All the rookies among the eight who will tee off on the first tee here in Rome on Friday morning as a foursome have been warned that it is an unprecedented sensation in golf.
Players spoke of numb limbs, while European captain Luke Donald remembers totally blowing his first shot at the Ryder Cup. This did not prove to be a bad omen, with Donald having one of the best records of any player in the annals of the event.
The stands rise row after row to form a cauldron around the first tee, with more than a quarter of a million fans expected to stream through the turnstiles over the next three days.
The opening preamble took months to develop. The players spoke about their emotions, with tears flowing in the team room echoing the spirit of Seve Ballesteros and heartfelt messages from those closest to the players. Rory McIlroy was among those surprised by his peculiar montage, voiced by his caddy and childhood friend Harry Diamond.
Donald knows the emotions of the Ryder Cup well. His approach has been to attack this from the start of the week, eliminating waterworks and hustle and bustle to allow his players to concentrate, as best as possible, on the job at hand.
The Englishman would make a good poker player. He revealed little about the possible pairings, maintaining the kind of cool exterior he had as a player who reached world No. 1.
He has equipped himself admirably for the cause. He inherited two vice-captains from original captain Henrik Stenson before his dethrone due to LIV Golf in Edoardo Molinari, the statistics guru whose data entry Europe considers essential to its success, and the newly married Thomas Bjorn in London this weekend and the last. victorious captain of the continent – with a tattoo on his behind to show it.
But Donald added to the backstage team Jose Maria Olazabal, Seve’s long-time playing partner, and Francisco Molinari, whose five points as half of “Moliwood” – the other half being the member of Tommy Fleetwood team – were integral to Bjorn’s success in Paris.
We increasingly expect a victory for Europe. Watching Rome from Whistling Straits two years ago, such an idea seemed unthinkable after Europe suffered a record 19-9 defeat and pundits warned of a period of American dominance.
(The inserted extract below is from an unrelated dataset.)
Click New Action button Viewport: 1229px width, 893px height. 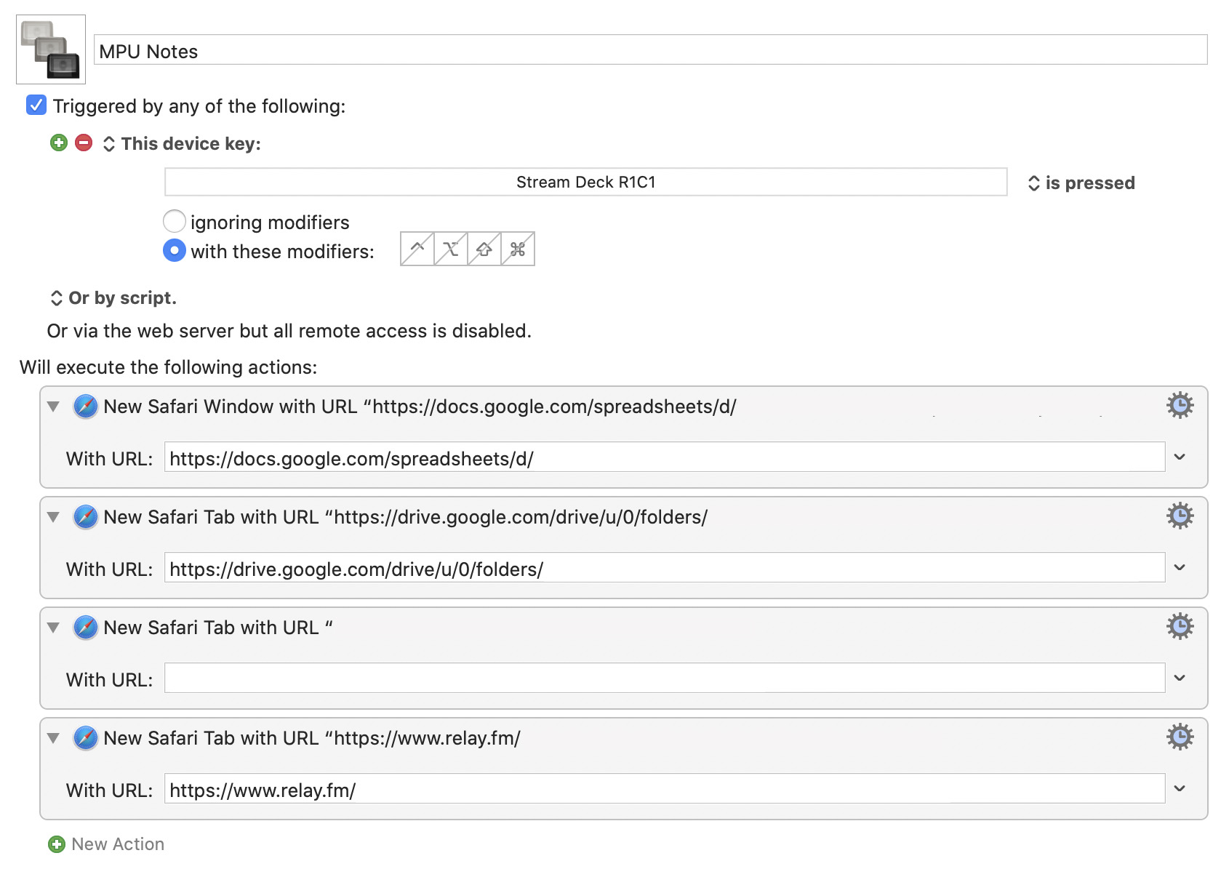tap(106, 844)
Europe certainly lacks Ryder Cup experience, but there is more than a thrill of enthusiasm about its recruits, notably Ludvig Aberg.
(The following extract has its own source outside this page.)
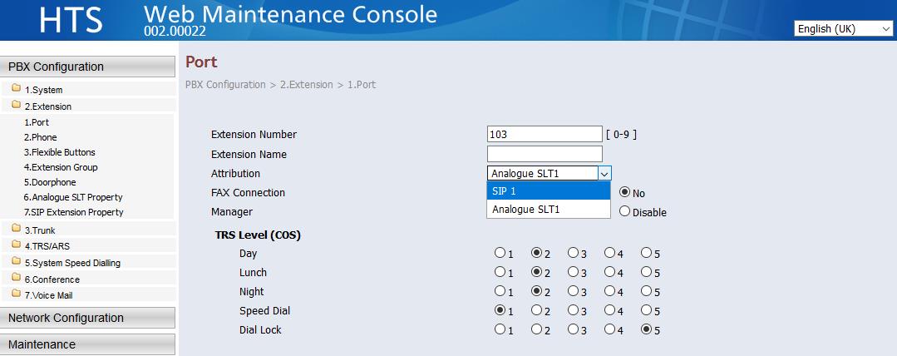Choose SIP 1 from the Attribution list
897x356 pixels.
(548, 191)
Slowly, the hosts got back into the race. With Rory McIlroy, Jon Rahm and Viktor Hovland, they have three of the four highest-ranked players in the world.
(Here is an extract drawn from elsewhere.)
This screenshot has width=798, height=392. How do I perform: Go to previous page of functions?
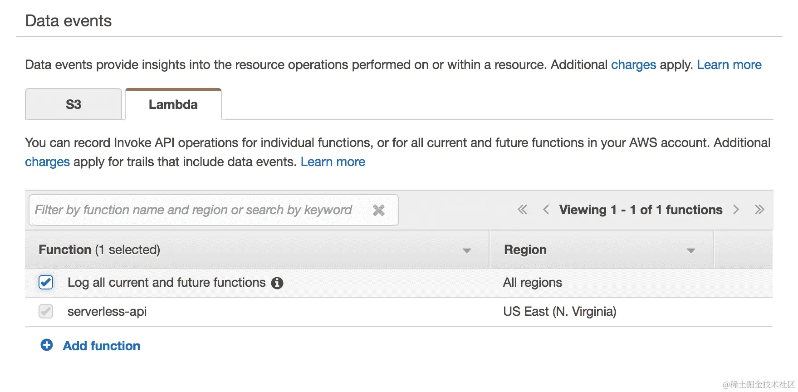[x=546, y=210]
And yet, this is a team with an element of unfamiliarity, with notable absentees among LIV rebels Ian Poulter and Sergio Garcia, the latter of whom pleaded to find a way to get involved in the event of this year, only to receive a resounding “no”. answer.
LIV is still there on the horizon in the form of its sole representative in Brooks Koepka on Team USA, and it’s worth remembering that for all the enthusiasm for the Ryder Cup this week, the golf world finds itself always in a state of worry. peace.
Europe certainly lacks Ryder Cup experience, but there is more than a thrill of enthusiasm about its rookies, notably Ludvig Aberg, the Swede whom Donald has dubbed a “generational talent”.
This is a player who only turned professional in June and who has never played a Major, let alone a Ryder Cup. Despite this, the 23-year-old looks remarkably cool, calm and collected.
Ryder Cups are the sum of their parts. It’s often the less bright stars among the game’s stars who end up being responsible for iconic putts: the Philip Waltons, Eamonn Darcys and Paul McGinleys of this world.
In this sense, American captain Zach Johnson knows that he has the greatest strength in depth, from the first to the twelfth player, in the world order.
But these numbers are often completely arbitrary when it comes to Ryder Cups. History suggests this is Europe’s defeat, their last home defeat coming at The Belfry in 1993, when only five of their current players were still alive.
At 43, Rose is comfortably the oldest member of the European squad and describes himself as an open door to any rookies seeking advice this week. For him, the lights and music of the Ryder Cup never diminish.